Ḥamd Allâh’adır. O’na ḥamdeder, O’ndan yardım ve bizleri hidayette sabit kılmasını dileriz. O’na şükreder, O’ndan af diler ve O’na tövbe ederiz. Nefislerimizin şerlerinden ve amellerimizin kötülüklerinden Allâh’a sığınırız. Allâh’ın hidayete erdirdiğini kimse saptıramaz ve Allâh’ın saptırdığını da kimse hidayete erdiremez. Şehadet ederim ki Allâh’tan başka İlâh yoktur. O; tektir, ortağı yoktur. O’nun zıddı ve dengi yoktur. O’nun benzeri yoktur. O’nun mekanı yoktur. O’ndan başka Yaratıcı yoktur. Yine şehadet ederim ki efendimiz, sevgilimiz, yücemiz, rehberimiz ve gözümüzün nûru Muḥammed ﷺ O’nun rasûlü ve en sevgili kuludur. O ﷺ, risaleti tebliğ etmiş, emaneti yerine getirmiş ve ümmete nasihatta bulunmuştur. Allâh, onu diğer Peygamberleri mükâfatlandırdığı şeylerden daha fazlası ile mükâfatlandırsın. Allâh’ın salât ve selâmı efendimiz Muḥammed’e ve diğer peygamberlere olsun.
Ey Allâh’ın kulları, sizlere ve kendime yüce Allâh’a karşı takvalı olmayı tavsiye ederim.

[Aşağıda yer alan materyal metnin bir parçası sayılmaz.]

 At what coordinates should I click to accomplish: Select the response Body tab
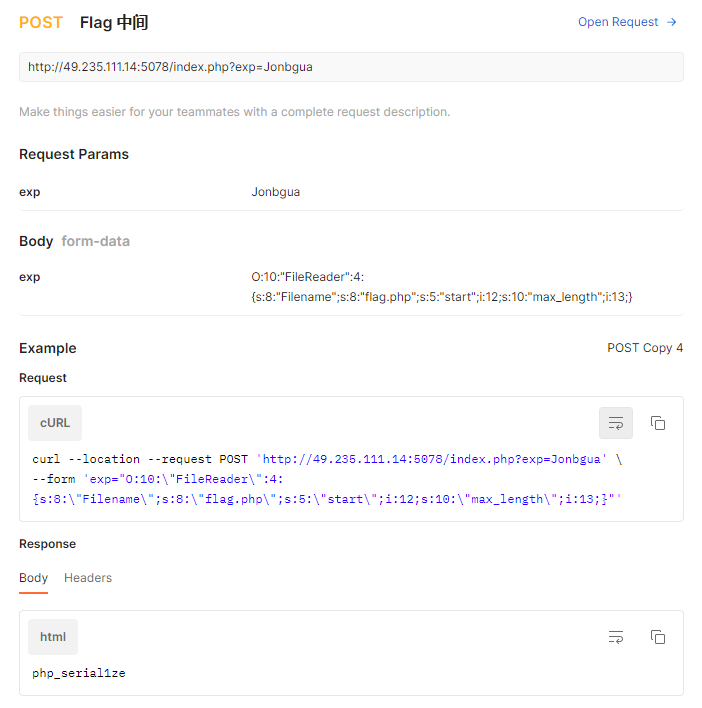point(33,578)
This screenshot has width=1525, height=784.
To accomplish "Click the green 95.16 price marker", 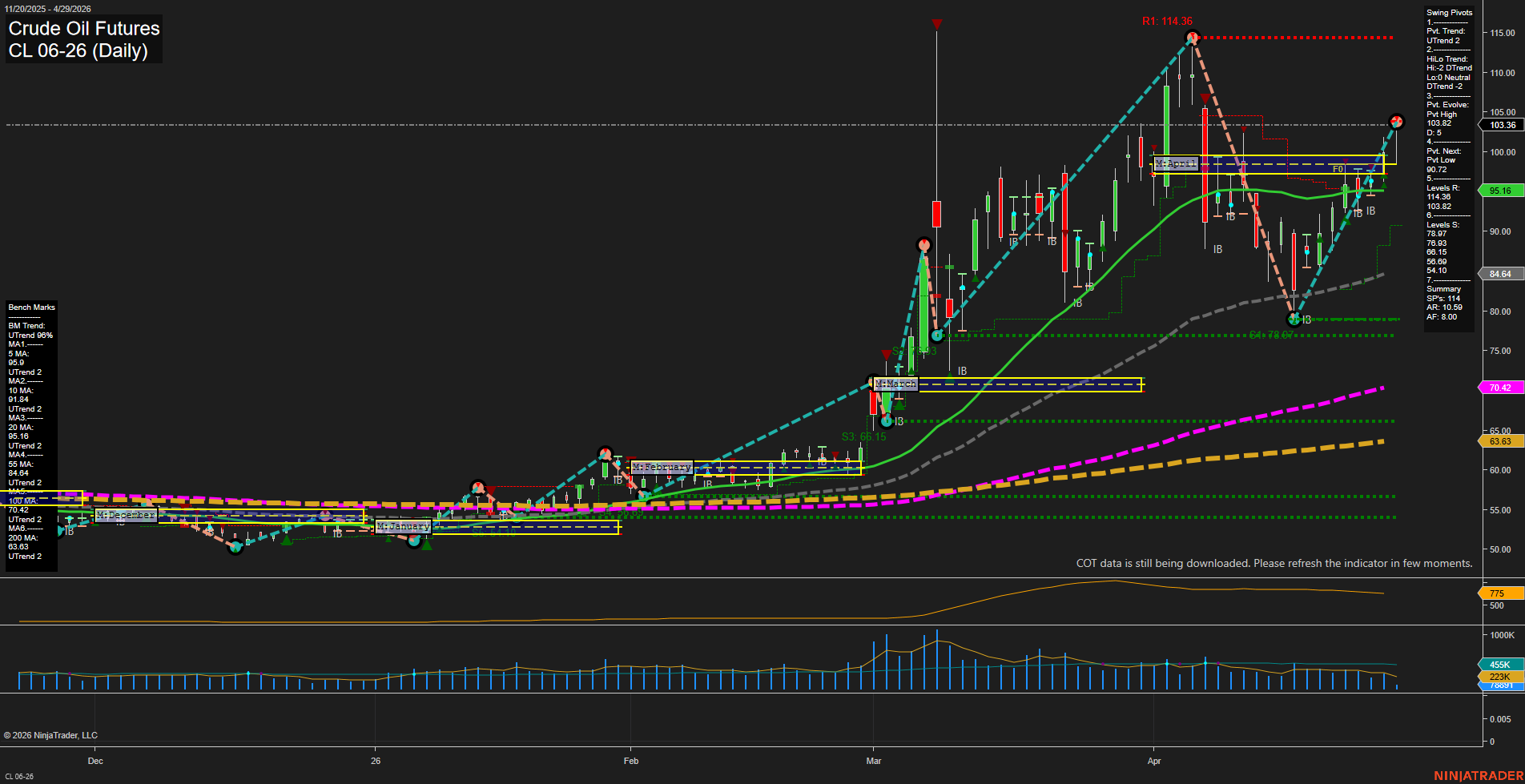I will tap(1499, 191).
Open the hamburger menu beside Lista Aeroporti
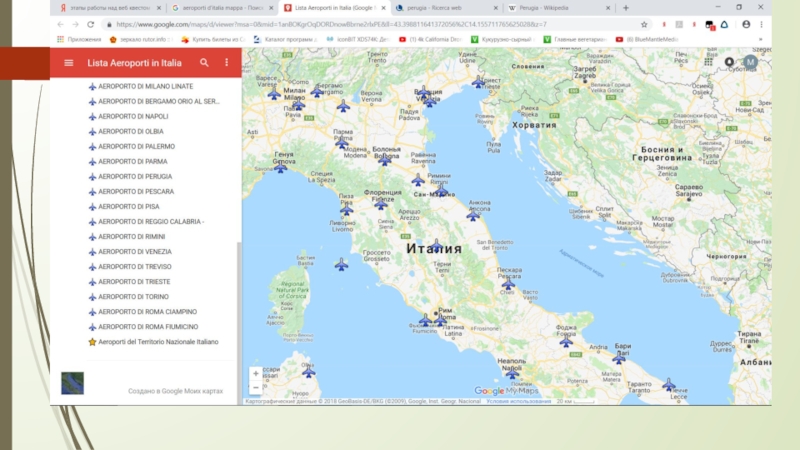 [68, 62]
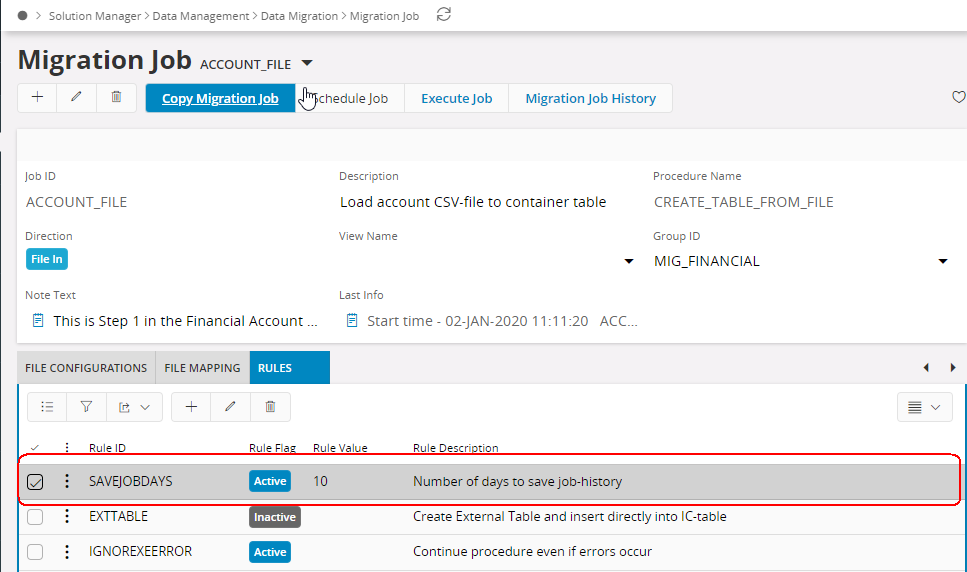Uncheck the SAVEJOBDAYS row checkbox
The height and width of the screenshot is (572, 967).
pos(35,482)
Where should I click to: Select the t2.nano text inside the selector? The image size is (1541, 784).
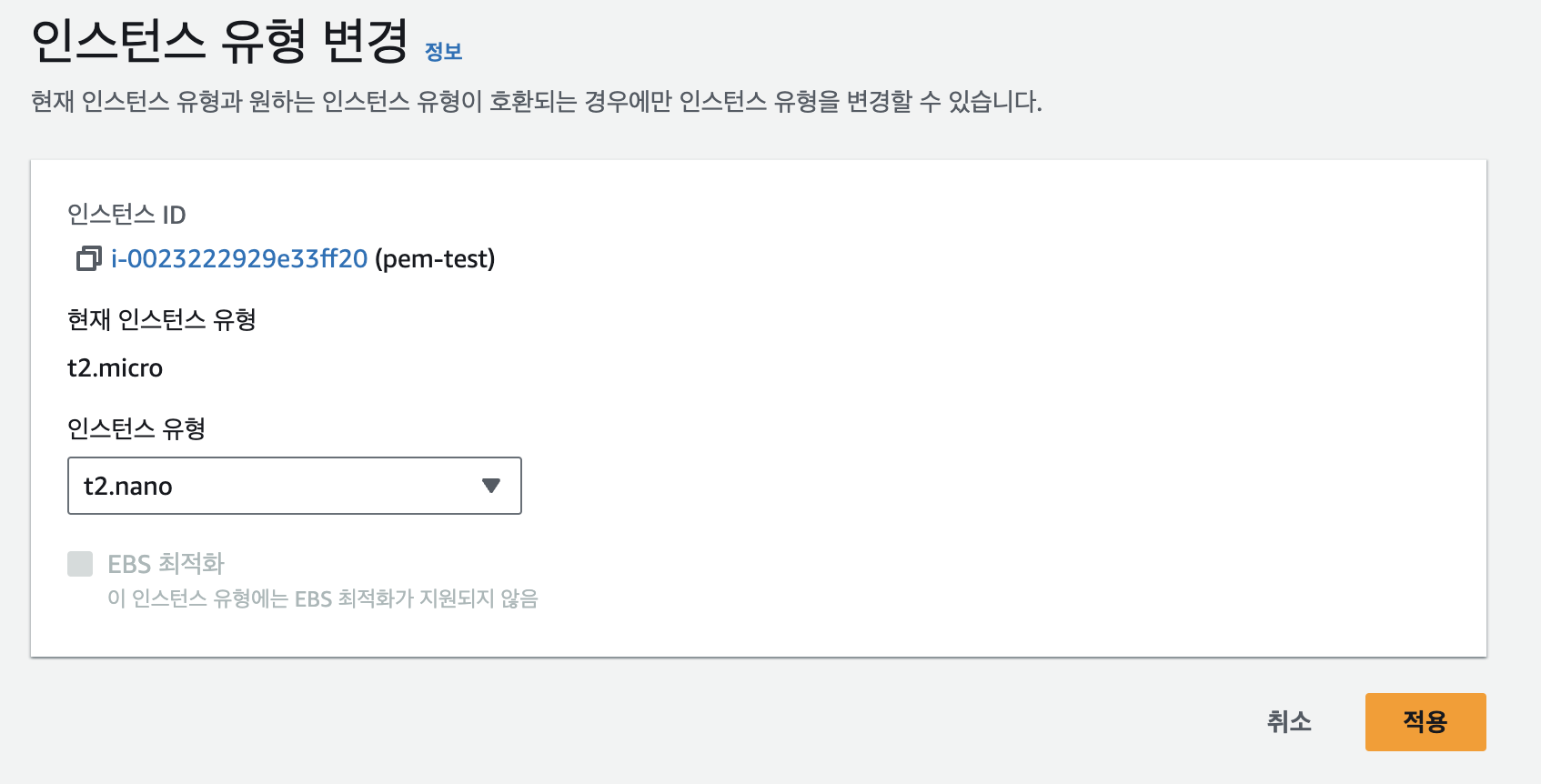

Müslüman kardeşlerim, zeki ve akıllı olan kişi Rabbinden korkan ve ahireti için çalışan kişidir. Mümin kardeşim hem içinle hem de dışınla dinin bildirmiş olduklarına uy ve kalbini Allâh zikrini unutmaktan koru! Fakirler ile ihtiyacı olanlara yardım et ve daima bıkmadan usanmadan salih amelleri yapmaya koş! Dünyayı isteyenlerin himmeti dünya ve ahireti isteyenlerin himmeti de ahirettir. O hâlde ahireti isteyenlerden ol ve dünyayı isteyenlerden olma!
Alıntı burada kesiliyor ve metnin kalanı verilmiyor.